Some of the changes are as old as the church itself in doing more with less.  Other changes are made possible by the information age we live in and its capacity to enable us to do more and our willingness to see change as opening opportunities not just limiting options.

We need not venture far from home to see this transformation process at work.  Here in the Diocese of California we are part of a growing experiment in ‘new ways to do church’ which you may hear in Dio-speak terms that leaving you wandering what it means.  Here are a few examples:

  • Area Ministry is a new way of encouraging congregations to work together on shared mission and ministry needs.  Area ministry is a contemporary mission strategy that envisions an area as a consortium of congregations, institutions, people and the earth itself according to Canon Michael Barlowe.  It recognizes that not all congregations have the financial capacity and staff to do all the mission and ministry work they need or want.  So by encouraging congregations to work together the social networking, shared vision, and many more hands gets the job done.
  • Episcopal Charities Action Networks take the area ministry approach one step further by linking the areas ministry needs across the Diocese with the work of the church in furthering the Millennium Development Goals to encourage congregations to leverage their own local resources with “action grants” from Episcopal Charities in areas of education, health care and environment to expand the work of the church in the critical areas of mission and ministry.
  • Partnership for Ministry is being born out of the hopes of the faithful, the hurts of the recession and its impact on the work of the church.  Falling pledge income from the recession combined with changing demographics confirmed by the census 2010 results are changing in profound ways how we think about doing the work of the church.  Out of these discussions is emerging a consensus around partnership for ministry as a collaborative effort between the Diocese of California and a group of Contra Costa and Southern Alameda deanery congregations sharing a common desire to work together—to partner—to respond to new socio-economic realities.
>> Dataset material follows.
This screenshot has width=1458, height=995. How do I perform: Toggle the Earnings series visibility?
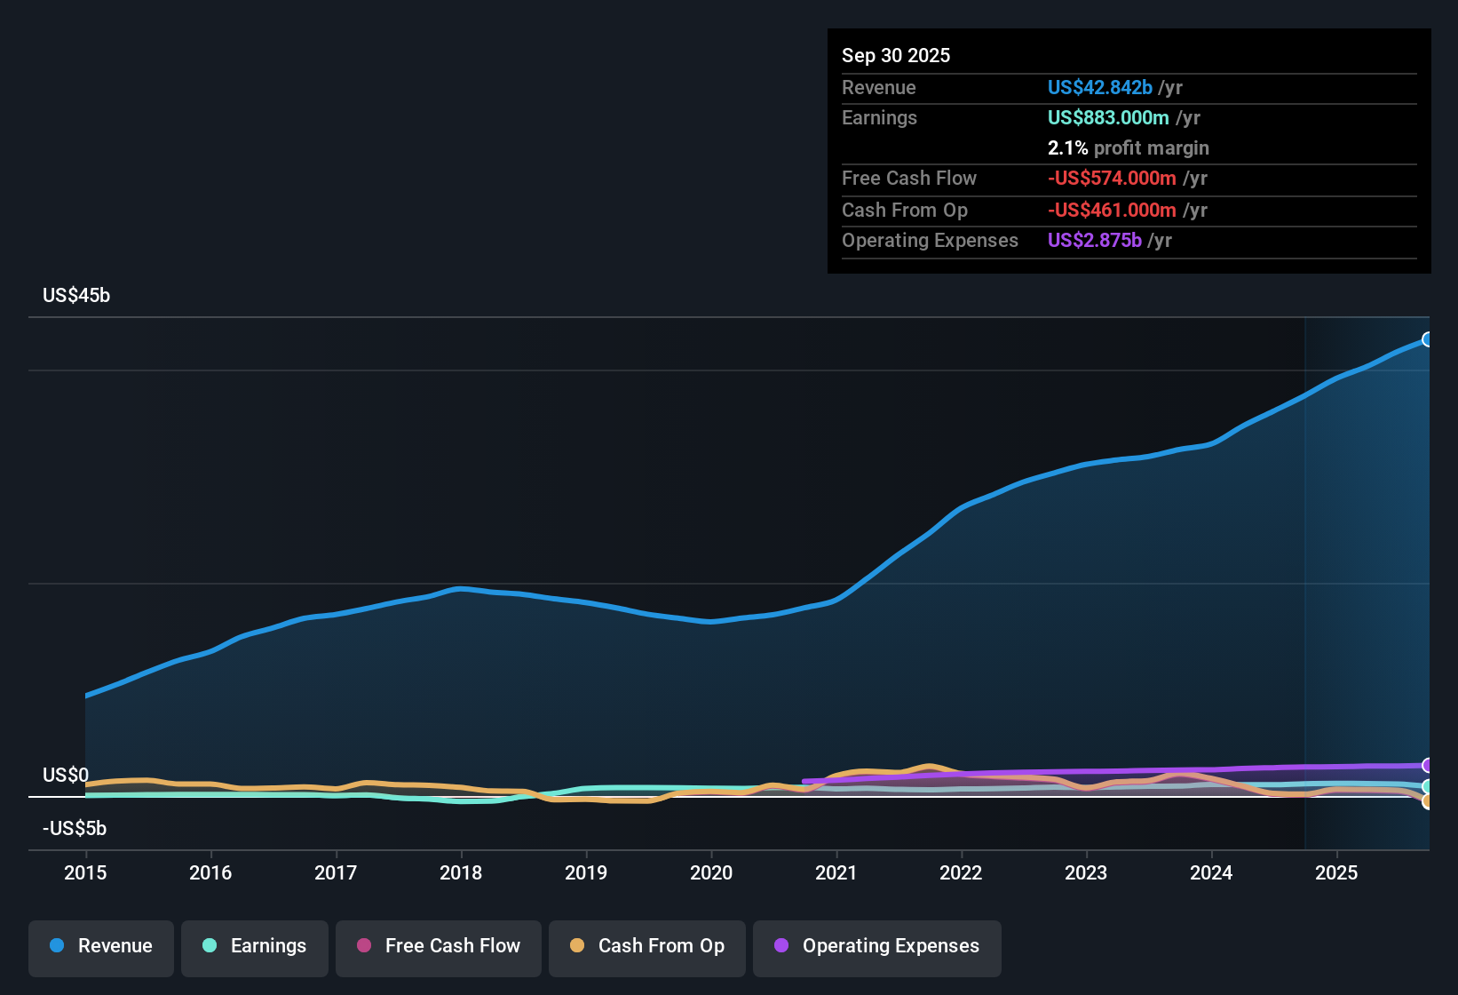(255, 946)
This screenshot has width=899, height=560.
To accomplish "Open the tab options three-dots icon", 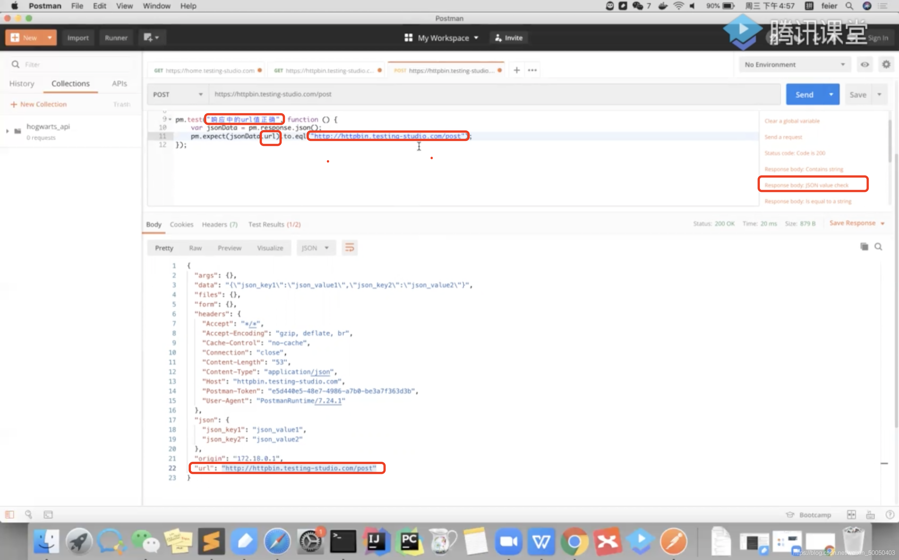I will [532, 70].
God Opens Our Eyes to New Possibilities

For more than twenty years, St. Timothy’s Episcopal Church in Danville has been committed to youth ministry.  But we are not immune to changing demographics so we find our parish today struggling to keep a critical mass of youth at any age cohort to sustain a viable program on our own.  Our outreach ministry efforts have long supported social ministry needs in a largely Hispanic Monument corridor in Concord, California.  Yet through our participation in Episcopal charities Action Networks we found that four other Episcopal congregations in Contra Costa Deanery also support the same three or four causes.  How could we not know that!  Because we are so focused on doing god’s work on our parish campus or on our own that we have not seen until now the possibilities that collaboration, partnership and thinking about new ways to do church might actually help our congregation and all the mission and ministry causes we support.

So look beyond your congregation campus to see the world with fresh eyes.  Look at the Census 2010 reports and see the world and our changing communities the way they are not the way we remember them. God has given us everything and He expects us to use those gifts to do the mission and ministry work of the church.

Our changing economic circumstances are forcing us out of our complacency and with eyes wide open we now see new needs, new opportunities and new ways to ‘do church’ that are exciting and, with God’s help, even more effective and satisfying for all we seek to serve.